(Problem requirements) Restate the data that follows exactly as it stands, beginning with the first line and ending with the line that contains "Task: Click the OK button".

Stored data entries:
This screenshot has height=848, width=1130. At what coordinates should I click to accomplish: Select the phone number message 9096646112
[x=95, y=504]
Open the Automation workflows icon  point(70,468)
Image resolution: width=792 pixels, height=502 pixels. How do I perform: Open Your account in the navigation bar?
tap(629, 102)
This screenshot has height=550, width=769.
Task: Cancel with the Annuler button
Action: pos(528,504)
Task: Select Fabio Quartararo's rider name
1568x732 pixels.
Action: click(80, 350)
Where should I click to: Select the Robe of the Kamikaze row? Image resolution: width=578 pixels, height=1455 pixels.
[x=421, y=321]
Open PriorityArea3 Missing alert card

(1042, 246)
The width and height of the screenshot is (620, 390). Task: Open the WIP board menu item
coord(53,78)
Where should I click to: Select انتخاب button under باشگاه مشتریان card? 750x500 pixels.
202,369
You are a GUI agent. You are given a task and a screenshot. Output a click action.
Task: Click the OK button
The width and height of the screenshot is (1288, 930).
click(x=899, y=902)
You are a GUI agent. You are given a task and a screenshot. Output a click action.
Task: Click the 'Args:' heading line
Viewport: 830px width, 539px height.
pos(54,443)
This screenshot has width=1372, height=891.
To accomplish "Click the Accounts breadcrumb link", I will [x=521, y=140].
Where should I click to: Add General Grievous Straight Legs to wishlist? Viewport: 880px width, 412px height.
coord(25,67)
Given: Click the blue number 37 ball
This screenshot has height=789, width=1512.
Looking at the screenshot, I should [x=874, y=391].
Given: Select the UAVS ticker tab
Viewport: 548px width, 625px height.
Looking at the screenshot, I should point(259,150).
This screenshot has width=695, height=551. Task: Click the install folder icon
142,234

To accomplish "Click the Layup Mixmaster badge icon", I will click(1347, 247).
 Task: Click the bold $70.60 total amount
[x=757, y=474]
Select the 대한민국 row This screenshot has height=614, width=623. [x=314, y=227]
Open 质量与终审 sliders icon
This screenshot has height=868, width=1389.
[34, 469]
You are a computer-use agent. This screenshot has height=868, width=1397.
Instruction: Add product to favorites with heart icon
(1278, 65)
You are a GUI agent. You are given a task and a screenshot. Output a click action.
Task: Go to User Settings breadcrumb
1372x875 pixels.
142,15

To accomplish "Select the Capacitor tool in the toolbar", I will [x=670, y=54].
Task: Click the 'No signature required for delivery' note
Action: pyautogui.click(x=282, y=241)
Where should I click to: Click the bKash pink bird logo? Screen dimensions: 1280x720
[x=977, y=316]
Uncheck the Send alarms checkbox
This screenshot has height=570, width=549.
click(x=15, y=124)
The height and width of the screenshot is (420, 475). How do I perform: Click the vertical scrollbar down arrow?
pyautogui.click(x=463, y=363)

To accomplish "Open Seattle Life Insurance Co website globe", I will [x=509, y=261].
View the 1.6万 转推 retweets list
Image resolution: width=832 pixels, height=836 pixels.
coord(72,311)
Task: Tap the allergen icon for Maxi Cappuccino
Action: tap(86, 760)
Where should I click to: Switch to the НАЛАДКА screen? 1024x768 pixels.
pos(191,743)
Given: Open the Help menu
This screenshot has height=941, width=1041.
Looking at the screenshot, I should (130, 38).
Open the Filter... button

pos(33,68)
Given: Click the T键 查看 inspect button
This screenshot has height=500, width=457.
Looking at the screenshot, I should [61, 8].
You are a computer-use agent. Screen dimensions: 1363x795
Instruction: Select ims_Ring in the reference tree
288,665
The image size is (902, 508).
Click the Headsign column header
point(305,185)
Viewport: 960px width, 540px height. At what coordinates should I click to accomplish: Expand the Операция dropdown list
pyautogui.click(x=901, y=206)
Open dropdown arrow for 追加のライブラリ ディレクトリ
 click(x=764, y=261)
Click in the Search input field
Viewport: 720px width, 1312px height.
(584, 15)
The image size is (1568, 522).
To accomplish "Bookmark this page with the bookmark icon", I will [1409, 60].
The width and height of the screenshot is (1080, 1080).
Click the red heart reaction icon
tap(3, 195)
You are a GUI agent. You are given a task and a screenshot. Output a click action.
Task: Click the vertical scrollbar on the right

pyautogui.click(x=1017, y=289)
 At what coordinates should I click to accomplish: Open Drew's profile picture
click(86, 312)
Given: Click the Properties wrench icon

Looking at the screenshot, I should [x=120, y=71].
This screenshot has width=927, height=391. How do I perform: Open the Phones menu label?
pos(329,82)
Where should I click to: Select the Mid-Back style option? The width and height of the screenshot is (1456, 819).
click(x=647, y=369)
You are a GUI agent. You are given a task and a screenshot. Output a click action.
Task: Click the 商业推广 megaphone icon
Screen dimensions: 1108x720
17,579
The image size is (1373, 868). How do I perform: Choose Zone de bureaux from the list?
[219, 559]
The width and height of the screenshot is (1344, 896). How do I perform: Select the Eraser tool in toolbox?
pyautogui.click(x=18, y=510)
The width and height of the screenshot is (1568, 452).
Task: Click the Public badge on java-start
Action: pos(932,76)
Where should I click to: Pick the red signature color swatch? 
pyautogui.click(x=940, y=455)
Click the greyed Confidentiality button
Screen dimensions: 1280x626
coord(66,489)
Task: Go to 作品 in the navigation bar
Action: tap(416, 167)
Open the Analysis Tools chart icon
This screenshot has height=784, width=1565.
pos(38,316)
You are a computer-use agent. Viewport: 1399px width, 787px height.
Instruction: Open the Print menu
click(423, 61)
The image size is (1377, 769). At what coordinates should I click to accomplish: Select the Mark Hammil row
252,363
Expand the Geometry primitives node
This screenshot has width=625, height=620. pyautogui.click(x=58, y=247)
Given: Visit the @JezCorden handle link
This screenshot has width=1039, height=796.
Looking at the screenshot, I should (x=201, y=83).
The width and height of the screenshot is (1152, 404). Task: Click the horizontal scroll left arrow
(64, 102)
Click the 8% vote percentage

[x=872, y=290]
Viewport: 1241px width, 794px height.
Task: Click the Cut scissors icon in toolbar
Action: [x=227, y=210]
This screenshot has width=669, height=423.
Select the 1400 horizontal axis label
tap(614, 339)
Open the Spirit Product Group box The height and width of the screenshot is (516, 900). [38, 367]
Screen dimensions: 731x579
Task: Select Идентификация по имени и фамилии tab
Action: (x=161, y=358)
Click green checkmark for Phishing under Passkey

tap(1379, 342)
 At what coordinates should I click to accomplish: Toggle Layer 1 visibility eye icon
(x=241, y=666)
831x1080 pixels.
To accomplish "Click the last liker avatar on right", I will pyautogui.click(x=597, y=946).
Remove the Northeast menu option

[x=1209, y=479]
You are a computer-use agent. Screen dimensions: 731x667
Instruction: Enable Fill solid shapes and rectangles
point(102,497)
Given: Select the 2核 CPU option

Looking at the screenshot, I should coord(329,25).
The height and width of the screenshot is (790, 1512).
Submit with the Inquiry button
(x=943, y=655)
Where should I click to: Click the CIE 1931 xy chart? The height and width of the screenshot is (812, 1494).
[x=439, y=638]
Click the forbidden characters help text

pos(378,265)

(Answer section)
This screenshot has height=848, width=1130. At what coordinates should I click to accomplish: Select the phone number message 9096646112
[x=95, y=504]
Open the Automation workflows icon  point(70,468)
Image resolution: width=792 pixels, height=502 pixels. How do I perform: Open Your account in the navigation bar?
tap(629, 102)
This screenshot has height=550, width=769.
Task: Cancel with the Annuler button
Action: pos(528,504)
Task: Select Fabio Quartararo's rider name
1568x732 pixels.
Action: click(80, 350)
Where should I click to: Select the Robe of the Kamikaze row? Image resolution: width=578 pixels, height=1455 pixels.
[x=421, y=321]
Open PriorityArea3 Missing alert card

(1042, 246)
The width and height of the screenshot is (620, 390). Task: Open the WIP board menu item
coord(53,78)
Where should I click to: Select انتخاب button under باشگاه مشتریان card? 750x500 pixels.
202,369
You are a GUI agent. You are given a task and a screenshot. Output a click action.
Task: Click the OK button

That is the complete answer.